さらに、金融機関には十分な借入枠を有しており、内部資金、資金調達と併せ、当社グループの成長を維持するために将来必要な運転資金及び設備等投資資金を調達することは可能であると考えています。中長期的な成長投資は継続しつつ、さらにM&Aに関しても持続的かつ収益性のある成長に資する案件は、今後も継続し追求します。一方、不急とみなすことのできる経費や投資案件は見直していきます。

また、利益配分につきましては、「安定的に配当を増やし、中長期的に配当性向30%を目指す」を基本方針としており、当期の年間配当金を1株につき34円(うち中間配当金16円)と5円増配します。また、次期の年間配当金につきましては1株につき36円(うち中間配当金18円)と増配を予定します。

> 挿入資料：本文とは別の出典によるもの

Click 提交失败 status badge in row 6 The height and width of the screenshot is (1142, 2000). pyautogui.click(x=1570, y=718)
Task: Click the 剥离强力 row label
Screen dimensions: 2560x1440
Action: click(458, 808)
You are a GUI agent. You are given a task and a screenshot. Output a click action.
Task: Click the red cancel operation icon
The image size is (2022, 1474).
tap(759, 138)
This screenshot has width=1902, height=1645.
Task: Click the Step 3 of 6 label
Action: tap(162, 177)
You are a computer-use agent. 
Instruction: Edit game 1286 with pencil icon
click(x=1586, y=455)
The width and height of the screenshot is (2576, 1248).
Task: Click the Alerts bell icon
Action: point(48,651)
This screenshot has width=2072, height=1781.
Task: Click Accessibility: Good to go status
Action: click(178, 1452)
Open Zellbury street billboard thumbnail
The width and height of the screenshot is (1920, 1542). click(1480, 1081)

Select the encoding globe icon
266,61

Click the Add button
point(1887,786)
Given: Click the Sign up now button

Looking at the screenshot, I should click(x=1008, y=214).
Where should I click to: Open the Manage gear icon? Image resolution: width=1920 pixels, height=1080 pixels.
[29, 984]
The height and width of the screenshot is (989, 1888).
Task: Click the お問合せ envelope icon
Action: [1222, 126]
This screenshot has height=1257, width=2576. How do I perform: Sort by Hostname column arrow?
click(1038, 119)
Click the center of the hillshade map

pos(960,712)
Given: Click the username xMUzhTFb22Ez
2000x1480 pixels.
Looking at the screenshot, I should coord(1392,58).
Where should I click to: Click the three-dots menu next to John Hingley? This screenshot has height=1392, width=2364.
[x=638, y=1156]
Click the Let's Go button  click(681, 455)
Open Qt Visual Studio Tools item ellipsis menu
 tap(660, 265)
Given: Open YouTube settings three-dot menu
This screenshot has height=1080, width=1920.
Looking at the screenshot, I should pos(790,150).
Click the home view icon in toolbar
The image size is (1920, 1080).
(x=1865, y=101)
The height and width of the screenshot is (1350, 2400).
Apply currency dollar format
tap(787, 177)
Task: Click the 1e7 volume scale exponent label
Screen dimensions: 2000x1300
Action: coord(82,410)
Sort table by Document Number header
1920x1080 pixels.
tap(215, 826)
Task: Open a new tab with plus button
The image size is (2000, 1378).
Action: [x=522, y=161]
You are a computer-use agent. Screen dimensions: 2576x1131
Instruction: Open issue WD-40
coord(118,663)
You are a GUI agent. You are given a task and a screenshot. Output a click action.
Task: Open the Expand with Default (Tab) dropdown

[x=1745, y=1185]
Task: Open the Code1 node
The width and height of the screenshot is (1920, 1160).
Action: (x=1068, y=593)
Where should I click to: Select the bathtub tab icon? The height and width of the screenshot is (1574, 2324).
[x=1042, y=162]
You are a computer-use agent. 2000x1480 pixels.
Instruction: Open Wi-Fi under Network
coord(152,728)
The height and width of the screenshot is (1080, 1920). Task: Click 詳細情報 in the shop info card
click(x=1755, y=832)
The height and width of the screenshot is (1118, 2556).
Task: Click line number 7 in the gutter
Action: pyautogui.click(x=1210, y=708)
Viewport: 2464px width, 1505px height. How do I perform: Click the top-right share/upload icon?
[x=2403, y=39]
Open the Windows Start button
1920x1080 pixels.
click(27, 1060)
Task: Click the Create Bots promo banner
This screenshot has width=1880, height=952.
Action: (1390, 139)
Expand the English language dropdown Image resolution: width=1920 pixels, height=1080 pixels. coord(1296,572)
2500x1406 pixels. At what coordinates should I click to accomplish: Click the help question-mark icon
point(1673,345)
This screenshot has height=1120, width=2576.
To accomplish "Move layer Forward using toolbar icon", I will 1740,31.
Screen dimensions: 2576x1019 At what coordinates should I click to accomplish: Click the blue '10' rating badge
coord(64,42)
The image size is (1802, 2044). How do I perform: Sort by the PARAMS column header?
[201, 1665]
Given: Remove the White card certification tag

なお、当連結会計年度の有利子負債の残高については、「第5経理の状況 1連結財務諸表等 (1)連結財務諸表 ⑥連結財務諸表注記 14.社債及び借入金」に記載のとおりです。

 

(4) 重要な会計上の見積り及び当該見積りに用いた仮定

重要な会計上の見積り及び当該見積りに用いた仮定は、「第5経理の状況 1連結財務諸表等 (1)連結財務諸表 ⑥連結財務諸表注記 2.作成の基礎 (5) 見積り及び判断の利用」に記載のとおりです。

 

(5) 次期の見通し

GS26の初年度となる2022年度は、3カンパニーがそれぞれの強みを活かした価値創造に取り組むと同時に、コーポレートの機能が質と効率を向上させることに取り組み、業績見通しの達成を目指します。 なお、GS26の詳細は、「1経営方針、経営環境及び対処すべき課題等 (2) 経営環境、経営戦略及び優先的に対処すべき課題」に記載のとおりです。